Over the past nine years, three cases have reached the United States Supreme Court that had as discussion points the claimed involvement of bureaucrats from private plans making medical decisions. These cases are, Pegram v. Herdrich, Aetna v. Davila, and Cigna v. Calad. Their significance here is not only in what the court had to say, but also in making their way all the way for nine justices to hear them. Very, very few cases ever make it this far, so their importance is more than offering casual remarks.

The court in Pegram discussed what were called pure eligibility decisions under a private health plan. They turn on the plan's coverage of a particular condition or medical procedure. Pure treatment decisions, by contrast, are ones made by our doctors about how to go about treating us. The court identified a third, and more problematic, category: what is called the eligibility-treatment decision where plan benefits and a physician's opinion on how to treat are tied together. As well, our Supreme Court recognized that in practical terms, eligibility decisions cannot be untangled from physicians' judgments about reasonable medical treatment, and that, "The eligibility decision and the treatment decisions (are) inextricably mixed, as they are in countless medical administrative decisions every day." In the Aetna case, the attending physician wanted to see his patient take one medication, but the plan thought a less expensive drug would suffice at the outset. In Cigna, the insurance company pre-admission nurse decided that one day of hospitalization was all that was needed for the patient, even though the patient's doctor felt otherwise. In both cases, injury was claimed as a result of decisions forced upon the attending doctor from determinations made by some (insurance) bureaucrat. None of the cases involved a government-run plan.

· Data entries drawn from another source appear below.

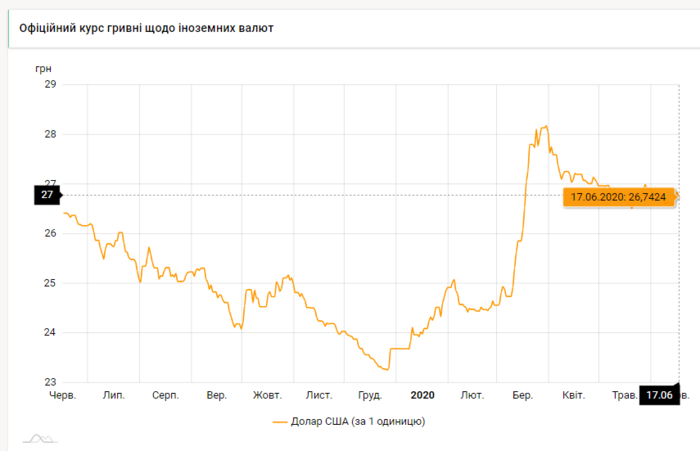Viewport: 700px width, 451px height.
Task: Select the Квіт. month axis label
Action: coord(574,395)
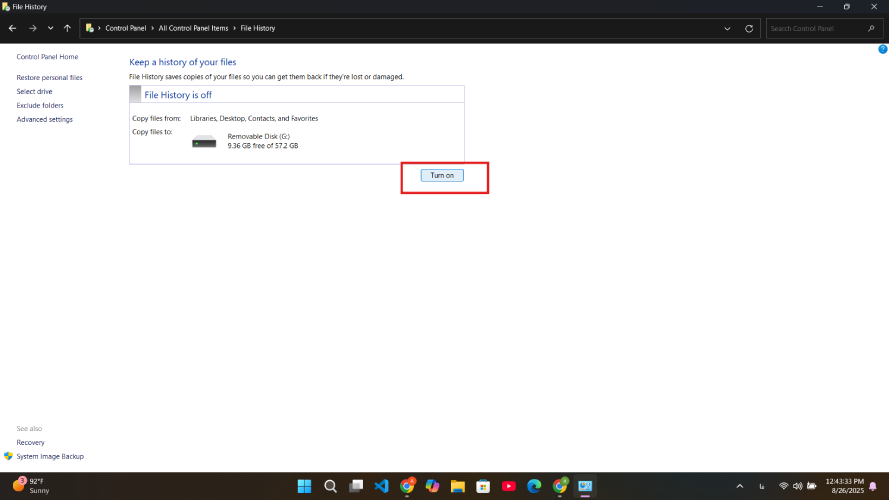889x500 pixels.
Task: Open the address bar history dropdown
Action: click(727, 28)
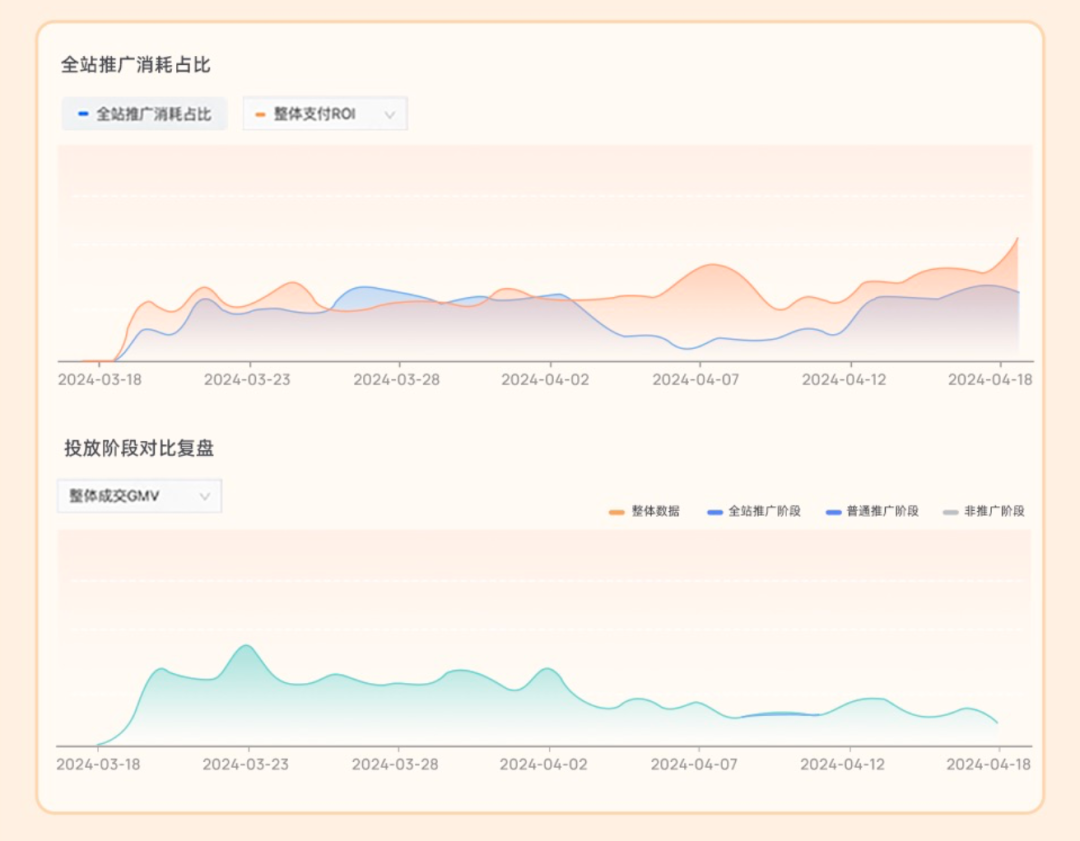The height and width of the screenshot is (841, 1080).
Task: Click the tallest GMV peak in bottom chart
Action: (x=246, y=647)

How do these cases inform the health care reform debate? By showing the existence of facts where a bureaucrat decided whether, how, and to what extent particular treatment and care was to be rendered to a patient by his or her doctor. (There are several other legal cases in lower courts involving decisions made by bureaucrats as well.) As Pegram already noted, this intervention goes on many times a day throughout our country.

Let's get back to a public option. To be sure, it will offer benefits just as a private plan would, drive down costs for insurance as supporters assert due to its competitive effect on the market, and provide more access (to health care) for those who cannot presently afford health care insurance. But since such a plan is an idea still being solidified and we do not want third party bureaucrats interfering with how our doctors need to treat us as the three Supreme Court cases identified, we still have the ability to tell legislators that a public plan must not repeat the mistakes of the private market -- interfering with our doctors deciding what is best for us.

As for tort reform, Rep. Kirk bristled when told that the impact of medical malpractice costs as measured by malpractice insurance premiums in 2006 -- the most recent year for which all necessary data to make these comparisons is available -- accounted for a mere .58 per cent of all health care costs. This data comes from the Centers for Medicare & Medicaid Services, Office of the Actuary, US Dept. of Commerce, Bureau of Economic Analysis. He obviously supports any such reform and does not wish to listen to anything to the contrary. Equally of interest as reported in two Congressional Budget Office Reports (one in 1992, the other in 2004) is that the claim that so-called "defensive medicine" (where doctors order extra tests to protect themselves from liability claims) is done more to make money to increase revenues than anything else. These CBO reports go on to say that savings from reducing defensive medicine practices would be "very small" on health care costs.

At the end of the day, those who wish to defeat the administration on health care reform want to do it by either sleight of hand with false, incomplete or misleading data, or by leading constituents down the garden path like a Pied Piper; those who want reform do it on facts and reality. Let's hope President Obama emphasizes the latter over and over again after he returns from vacation.